[Source data]:
[Start of Attachment]

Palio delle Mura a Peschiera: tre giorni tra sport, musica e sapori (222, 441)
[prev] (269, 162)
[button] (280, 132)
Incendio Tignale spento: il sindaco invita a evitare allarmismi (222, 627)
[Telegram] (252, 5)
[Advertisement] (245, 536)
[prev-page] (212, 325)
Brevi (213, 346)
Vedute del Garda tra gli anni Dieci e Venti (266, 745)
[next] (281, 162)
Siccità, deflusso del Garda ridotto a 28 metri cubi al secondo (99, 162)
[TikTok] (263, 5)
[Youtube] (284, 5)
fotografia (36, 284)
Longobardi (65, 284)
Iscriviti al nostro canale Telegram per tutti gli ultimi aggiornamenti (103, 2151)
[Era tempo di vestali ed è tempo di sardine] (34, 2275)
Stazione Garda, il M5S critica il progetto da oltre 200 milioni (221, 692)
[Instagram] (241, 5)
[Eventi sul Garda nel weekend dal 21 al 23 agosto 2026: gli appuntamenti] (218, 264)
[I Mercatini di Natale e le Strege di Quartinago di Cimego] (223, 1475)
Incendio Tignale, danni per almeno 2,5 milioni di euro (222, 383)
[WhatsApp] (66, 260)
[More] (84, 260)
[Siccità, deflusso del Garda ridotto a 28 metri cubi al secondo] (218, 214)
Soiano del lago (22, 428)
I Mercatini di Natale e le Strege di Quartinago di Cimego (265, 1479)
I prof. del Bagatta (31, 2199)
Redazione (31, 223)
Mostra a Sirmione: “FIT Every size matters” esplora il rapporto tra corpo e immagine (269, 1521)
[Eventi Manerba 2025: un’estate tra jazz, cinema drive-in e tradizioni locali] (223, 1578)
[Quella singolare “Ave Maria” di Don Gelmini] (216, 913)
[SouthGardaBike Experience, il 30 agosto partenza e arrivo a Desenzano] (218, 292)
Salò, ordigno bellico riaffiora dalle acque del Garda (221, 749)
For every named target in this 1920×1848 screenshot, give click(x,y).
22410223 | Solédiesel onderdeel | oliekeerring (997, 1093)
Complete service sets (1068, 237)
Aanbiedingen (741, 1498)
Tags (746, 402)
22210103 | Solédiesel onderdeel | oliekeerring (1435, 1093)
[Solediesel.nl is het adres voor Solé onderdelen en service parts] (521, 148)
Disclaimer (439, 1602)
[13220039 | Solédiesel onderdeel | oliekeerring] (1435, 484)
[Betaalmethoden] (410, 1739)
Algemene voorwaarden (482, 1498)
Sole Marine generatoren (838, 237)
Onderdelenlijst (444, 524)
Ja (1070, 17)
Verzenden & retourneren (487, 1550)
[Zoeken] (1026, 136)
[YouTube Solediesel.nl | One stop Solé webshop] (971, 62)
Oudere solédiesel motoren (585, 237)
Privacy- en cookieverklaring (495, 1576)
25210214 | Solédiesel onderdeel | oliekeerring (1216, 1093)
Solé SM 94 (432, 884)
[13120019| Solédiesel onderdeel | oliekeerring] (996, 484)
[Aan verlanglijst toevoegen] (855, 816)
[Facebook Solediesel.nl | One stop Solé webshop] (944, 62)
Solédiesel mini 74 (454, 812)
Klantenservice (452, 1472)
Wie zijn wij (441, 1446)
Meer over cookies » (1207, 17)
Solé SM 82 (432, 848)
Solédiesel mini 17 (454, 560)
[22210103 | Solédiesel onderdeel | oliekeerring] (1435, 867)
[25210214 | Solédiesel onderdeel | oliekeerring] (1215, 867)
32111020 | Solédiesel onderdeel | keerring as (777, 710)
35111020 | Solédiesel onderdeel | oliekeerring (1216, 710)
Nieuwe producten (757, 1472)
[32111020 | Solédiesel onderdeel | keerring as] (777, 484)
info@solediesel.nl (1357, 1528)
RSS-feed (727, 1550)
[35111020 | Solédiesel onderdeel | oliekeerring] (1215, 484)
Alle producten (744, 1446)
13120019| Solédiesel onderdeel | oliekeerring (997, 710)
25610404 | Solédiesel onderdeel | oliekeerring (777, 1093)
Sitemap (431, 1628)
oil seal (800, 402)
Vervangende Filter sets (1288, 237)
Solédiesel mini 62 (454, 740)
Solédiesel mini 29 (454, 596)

[End of Attachment]

[What the exercise asks]:
Collect every line with the string "milioni" from the records, and copy each.

[Exercise output]:
Stazione Garda, il M5S critica il progetto da oltre 200 milioni (221, 692)
Incendio Tignale, danni per almeno 2,5 milioni di euro (222, 383)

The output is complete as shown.